> [What needs to be done] Copy the records below word for word, starting at the line that contains "Brands (258, 121)" and stopping after the line that contains "AI Interior Design Tools (385, 922)", with both of those lines included.

* Begin *

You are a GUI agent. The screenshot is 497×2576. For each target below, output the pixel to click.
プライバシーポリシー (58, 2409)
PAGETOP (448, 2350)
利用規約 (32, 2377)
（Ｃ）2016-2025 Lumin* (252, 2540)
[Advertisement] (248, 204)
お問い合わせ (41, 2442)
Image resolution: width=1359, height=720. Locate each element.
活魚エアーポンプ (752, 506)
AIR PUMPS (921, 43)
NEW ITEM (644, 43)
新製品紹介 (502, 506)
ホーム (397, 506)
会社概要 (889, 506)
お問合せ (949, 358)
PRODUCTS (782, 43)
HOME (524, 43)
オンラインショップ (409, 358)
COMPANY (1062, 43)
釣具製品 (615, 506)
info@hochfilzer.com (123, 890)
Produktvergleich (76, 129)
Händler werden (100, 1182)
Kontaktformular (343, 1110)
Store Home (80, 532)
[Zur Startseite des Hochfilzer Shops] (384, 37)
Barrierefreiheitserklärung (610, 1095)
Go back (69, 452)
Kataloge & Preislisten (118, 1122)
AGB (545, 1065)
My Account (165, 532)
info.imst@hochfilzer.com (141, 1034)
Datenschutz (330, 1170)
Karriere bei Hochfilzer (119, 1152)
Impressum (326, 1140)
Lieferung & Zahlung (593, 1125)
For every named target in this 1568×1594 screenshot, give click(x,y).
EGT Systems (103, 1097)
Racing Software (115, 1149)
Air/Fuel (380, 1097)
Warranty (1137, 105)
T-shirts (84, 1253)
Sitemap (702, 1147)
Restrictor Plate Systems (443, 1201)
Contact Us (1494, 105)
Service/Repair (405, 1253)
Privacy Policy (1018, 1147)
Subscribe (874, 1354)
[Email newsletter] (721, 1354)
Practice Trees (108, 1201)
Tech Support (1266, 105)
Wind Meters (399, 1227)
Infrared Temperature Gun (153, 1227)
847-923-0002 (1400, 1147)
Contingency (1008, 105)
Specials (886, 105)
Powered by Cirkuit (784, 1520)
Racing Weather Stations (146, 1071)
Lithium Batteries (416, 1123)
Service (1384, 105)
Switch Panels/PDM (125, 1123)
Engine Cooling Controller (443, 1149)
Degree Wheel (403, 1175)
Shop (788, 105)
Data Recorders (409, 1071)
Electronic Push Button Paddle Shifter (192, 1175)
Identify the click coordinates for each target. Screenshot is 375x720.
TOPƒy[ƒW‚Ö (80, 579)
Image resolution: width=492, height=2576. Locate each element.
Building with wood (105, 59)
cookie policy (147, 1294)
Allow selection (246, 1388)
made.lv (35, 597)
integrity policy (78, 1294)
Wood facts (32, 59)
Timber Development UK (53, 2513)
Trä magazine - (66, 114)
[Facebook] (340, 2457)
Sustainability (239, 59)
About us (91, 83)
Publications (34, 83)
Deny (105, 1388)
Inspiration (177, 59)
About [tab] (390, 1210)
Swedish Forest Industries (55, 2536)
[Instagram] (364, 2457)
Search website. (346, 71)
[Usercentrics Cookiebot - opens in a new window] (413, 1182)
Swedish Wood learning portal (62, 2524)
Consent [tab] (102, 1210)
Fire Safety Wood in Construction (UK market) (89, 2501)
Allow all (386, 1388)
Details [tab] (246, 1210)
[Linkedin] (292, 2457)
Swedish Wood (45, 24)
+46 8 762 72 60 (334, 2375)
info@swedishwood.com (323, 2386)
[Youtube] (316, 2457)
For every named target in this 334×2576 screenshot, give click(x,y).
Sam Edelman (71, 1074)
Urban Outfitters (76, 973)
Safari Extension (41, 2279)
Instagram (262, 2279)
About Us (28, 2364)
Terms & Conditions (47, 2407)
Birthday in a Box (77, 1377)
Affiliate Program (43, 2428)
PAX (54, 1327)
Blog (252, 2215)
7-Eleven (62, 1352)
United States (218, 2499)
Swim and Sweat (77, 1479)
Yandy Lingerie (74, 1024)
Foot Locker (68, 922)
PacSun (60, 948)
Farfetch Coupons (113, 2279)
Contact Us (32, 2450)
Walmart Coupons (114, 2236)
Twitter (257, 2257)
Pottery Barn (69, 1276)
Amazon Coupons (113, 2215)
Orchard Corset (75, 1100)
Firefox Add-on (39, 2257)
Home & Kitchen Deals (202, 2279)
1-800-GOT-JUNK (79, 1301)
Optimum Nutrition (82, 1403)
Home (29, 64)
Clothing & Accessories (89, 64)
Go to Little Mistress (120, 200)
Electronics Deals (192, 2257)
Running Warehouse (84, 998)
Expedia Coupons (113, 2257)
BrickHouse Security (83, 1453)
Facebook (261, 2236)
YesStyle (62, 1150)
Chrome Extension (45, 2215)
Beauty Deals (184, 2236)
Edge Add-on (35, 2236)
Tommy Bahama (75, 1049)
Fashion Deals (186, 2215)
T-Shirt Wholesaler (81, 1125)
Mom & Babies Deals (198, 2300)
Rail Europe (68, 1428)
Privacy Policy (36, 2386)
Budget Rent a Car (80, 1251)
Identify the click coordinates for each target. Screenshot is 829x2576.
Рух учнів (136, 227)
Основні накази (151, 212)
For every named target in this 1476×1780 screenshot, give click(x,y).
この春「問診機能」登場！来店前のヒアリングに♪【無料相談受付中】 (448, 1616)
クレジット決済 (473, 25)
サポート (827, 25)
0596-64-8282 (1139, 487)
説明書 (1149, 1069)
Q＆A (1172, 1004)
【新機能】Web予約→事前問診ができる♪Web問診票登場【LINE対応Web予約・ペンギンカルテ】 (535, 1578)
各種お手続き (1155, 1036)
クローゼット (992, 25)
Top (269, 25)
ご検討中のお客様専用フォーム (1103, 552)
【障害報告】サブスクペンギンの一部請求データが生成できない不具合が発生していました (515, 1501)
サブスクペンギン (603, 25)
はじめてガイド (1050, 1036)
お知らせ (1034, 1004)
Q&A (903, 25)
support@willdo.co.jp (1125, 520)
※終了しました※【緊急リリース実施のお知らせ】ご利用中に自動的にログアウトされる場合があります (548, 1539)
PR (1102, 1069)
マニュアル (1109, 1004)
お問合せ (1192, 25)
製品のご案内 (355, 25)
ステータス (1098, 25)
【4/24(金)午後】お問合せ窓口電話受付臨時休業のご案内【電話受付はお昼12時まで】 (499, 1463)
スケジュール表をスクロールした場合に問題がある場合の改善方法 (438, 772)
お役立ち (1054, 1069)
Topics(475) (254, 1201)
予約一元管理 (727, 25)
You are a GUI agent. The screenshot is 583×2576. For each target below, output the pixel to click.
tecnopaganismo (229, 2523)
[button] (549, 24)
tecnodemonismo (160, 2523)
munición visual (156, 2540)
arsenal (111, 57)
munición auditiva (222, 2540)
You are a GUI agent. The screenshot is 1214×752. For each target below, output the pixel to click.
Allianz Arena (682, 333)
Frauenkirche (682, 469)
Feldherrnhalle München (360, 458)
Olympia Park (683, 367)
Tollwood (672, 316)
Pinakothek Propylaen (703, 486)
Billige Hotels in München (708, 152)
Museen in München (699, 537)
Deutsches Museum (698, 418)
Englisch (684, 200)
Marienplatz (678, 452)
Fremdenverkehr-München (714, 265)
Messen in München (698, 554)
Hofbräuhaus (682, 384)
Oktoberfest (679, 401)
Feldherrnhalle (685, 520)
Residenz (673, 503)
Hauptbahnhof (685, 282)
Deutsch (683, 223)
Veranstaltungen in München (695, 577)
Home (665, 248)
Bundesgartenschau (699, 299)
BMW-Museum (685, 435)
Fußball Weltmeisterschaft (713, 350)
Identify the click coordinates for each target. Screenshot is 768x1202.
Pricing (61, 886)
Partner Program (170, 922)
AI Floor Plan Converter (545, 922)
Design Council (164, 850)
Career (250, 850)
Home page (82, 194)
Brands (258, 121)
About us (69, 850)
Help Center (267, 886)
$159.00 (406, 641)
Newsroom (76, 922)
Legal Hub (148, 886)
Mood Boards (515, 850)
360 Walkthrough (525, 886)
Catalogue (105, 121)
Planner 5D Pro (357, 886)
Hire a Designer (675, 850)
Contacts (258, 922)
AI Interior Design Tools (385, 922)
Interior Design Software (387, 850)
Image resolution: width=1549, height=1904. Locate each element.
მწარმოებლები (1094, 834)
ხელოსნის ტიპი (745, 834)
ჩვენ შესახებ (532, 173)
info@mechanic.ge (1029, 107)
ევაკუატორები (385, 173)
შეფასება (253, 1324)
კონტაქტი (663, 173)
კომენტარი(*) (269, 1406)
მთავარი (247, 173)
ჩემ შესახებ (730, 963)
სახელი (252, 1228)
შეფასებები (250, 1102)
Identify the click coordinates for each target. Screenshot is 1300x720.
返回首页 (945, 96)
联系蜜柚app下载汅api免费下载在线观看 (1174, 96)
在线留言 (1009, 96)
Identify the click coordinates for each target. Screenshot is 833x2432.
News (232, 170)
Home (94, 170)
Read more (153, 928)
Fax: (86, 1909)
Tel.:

* End *

> [Response to the exercise]
Brands (258, 121)
About us (69, 850)
Help Center (267, 886)
$159.00 (406, 641)
Newsroom (76, 922)
Legal Hub (148, 886)
Mood Boards (515, 850)
360 Walkthrough (525, 886)
Catalogue (105, 121)
Planner 5D Pro (357, 886)
Hire a Designer (675, 850)
Contacts (258, 922)
AI Interior Design Tools (385, 922)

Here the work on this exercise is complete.